L'émergence de l'entité Ampere
Pour réussir ce pari, Renault a créé Ampere, une entité dédiée à l'électrique et au logiciel. L'idée est de séparer la partie « métallurgie » (le châssis, la carrosserie) de la partie « intelligence » (l'OS, l'interface utilisateur, la batterie).
Le premier véhicule entièrement défini par logiciel en Europe doit sortir prochainement. Ce changement de paradigme modifie la manière dont on consomme l'automobile. On ne choisit plus seulement un moteur, mais un système d'exploitation. Le futur président devra donc être capable de dialoguer avec des ingénieurs en informatique autant qu'avec des chefs d'atelier.
Les partenariats stratégiques pour réduire les coûts
Pour ne pas porter seul le poids financier de cette transition, Renault multiplie les alliances. Le groupe collabore avec Ford pour produire des véhicules électriques dans le nord de la France. L'objectif est de produire 300 000 véhicules par an d'ici 2030 grâce à cinq constructeurs partenaires.
Le développement se joue aussi hors d'Europe. En Inde, le partenariat avec Nissan se poursuit. Au Brésil, Renault s'appuie sur le chinois Geely. Ces accords permettent de partager les coûts de recherche et développement tout en accédant à des marchés en pleine croissance.

L'impact sur l'emploi et la souveraineté industrielle
Le départ du président du conseil d'administration soulève des questions sur l'avenir industriel du pays. Renault reste l'un des plus gros employeurs de France. Chaque décision stratégique a un impact social majeur.
La mutation brutale des compétences
Le passage à l'électrique et à l'IA demande une refonte totale des compétences. On a moins besoin de spécialistes du moteur thermique et plus d'experts en chimie des batteries et en codage. Cette transition est difficile pour une partie de la main-d'œuvre.
L'enjeu pour le nouveau leadership sera de gérer cette mutation sans provoquer de fractures sociales. La capacité du groupe à former ses salariés aux nouveaux métiers déterminera sa stabilité à long terme. C'est un point central pour comprendre la fin de mandat de Senard et les enjeux de l'électrique.
La souveraineté face à l'offensive chinoise
Le remplacement de Jean-Dominique Senard s'inscrit dans un combat pour la souveraineté. Si Renault échoue dans sa transition, la France perdra une partie de son savoir-faire industriel. La menace chinoise ne concerne plus seulement les voitures bon marché, mais aussi les technologies de batteries.
Le futur président devra naviguer entre la globalisation nécessaire et la volonté de maintenir une base productive solide sur le sol européen.

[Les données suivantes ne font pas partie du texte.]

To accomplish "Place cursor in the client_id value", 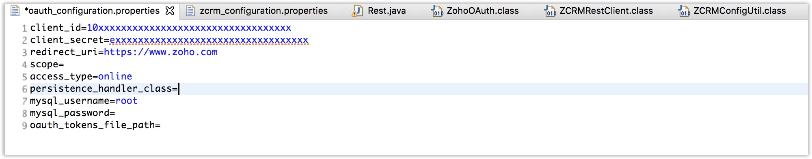I will [189, 28].
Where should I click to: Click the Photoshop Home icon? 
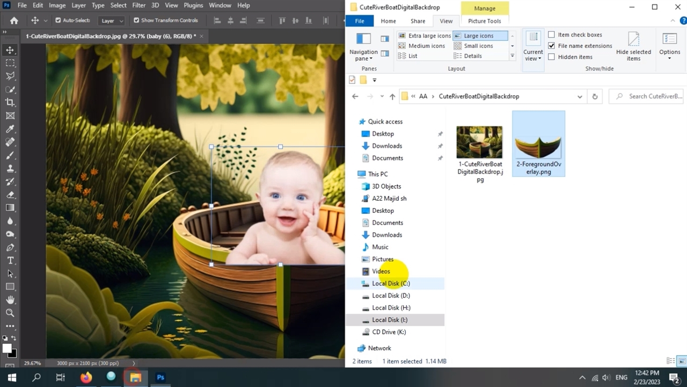point(14,20)
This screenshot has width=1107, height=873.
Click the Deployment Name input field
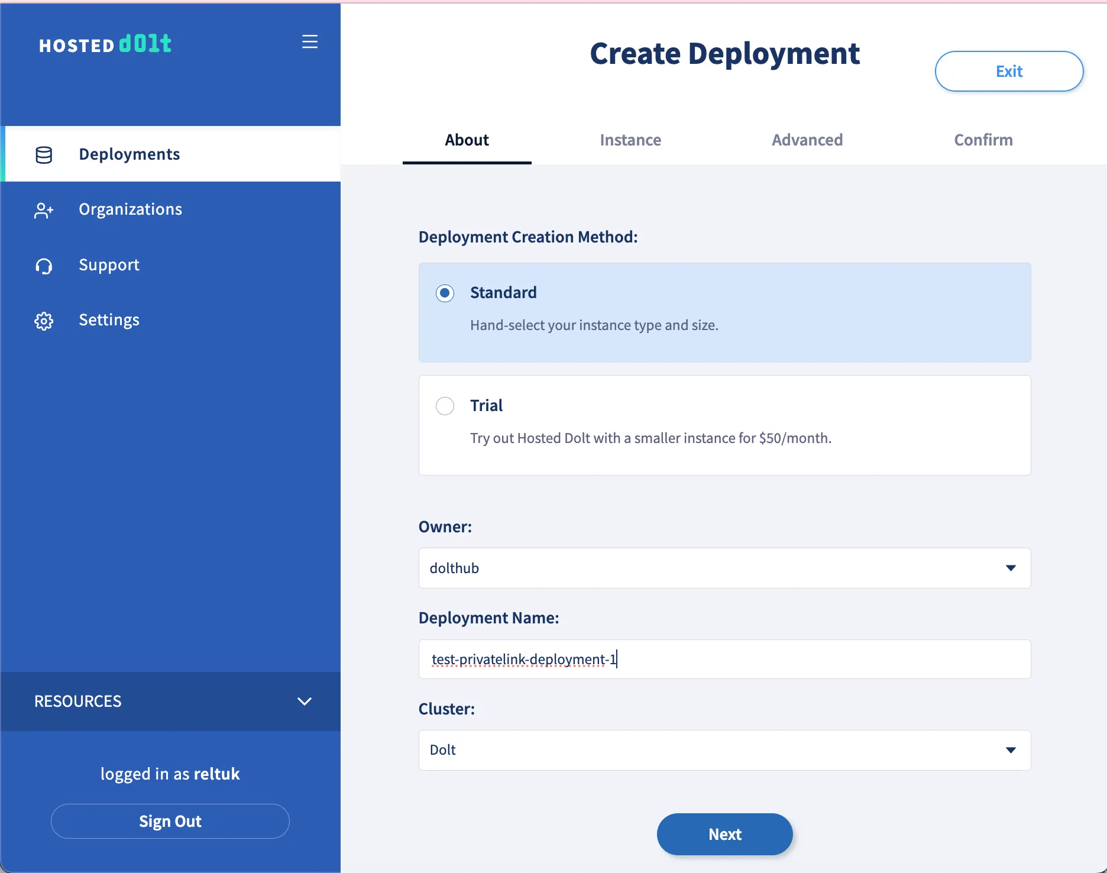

L'équilibre est fragile. Trop de dépendance envers l'Asie fragilise la souveraineté, tandis qu'un isolement condamne à l'obsolescence.
Conclusion
Le départ annoncé de Jean-Dominique Senard en 2027 marque la fin d'une ère de reconstruction. En sept ans, il a stabilisé un groupe traumatisé par l'affaire Ghosn et a lancé les bases d'une mutation technologique profonde. En refusant le « mandat de trop », il laisse la place à un nouveau cycle de direction au moment où Renault doit passer de la stratégie à l'exécution massive.
Le successeur devra piloter le déploiement du plan futuREady, gérer l'intégration de l'IA dans la production et réussir le pari du véhicule défini par logiciel. Entre les ambitions de 36 nouveaux modèles et la pression des concurrents mondiaux, l'année 2027 sera le juge de paix pour l'avenir de la marque au losange. L'enjeu dépasse le cadre de l'entreprise : c'est la capacité d'un fleuron français à rester pertinent dans un monde où la voiture devient un ordinateur sur roues.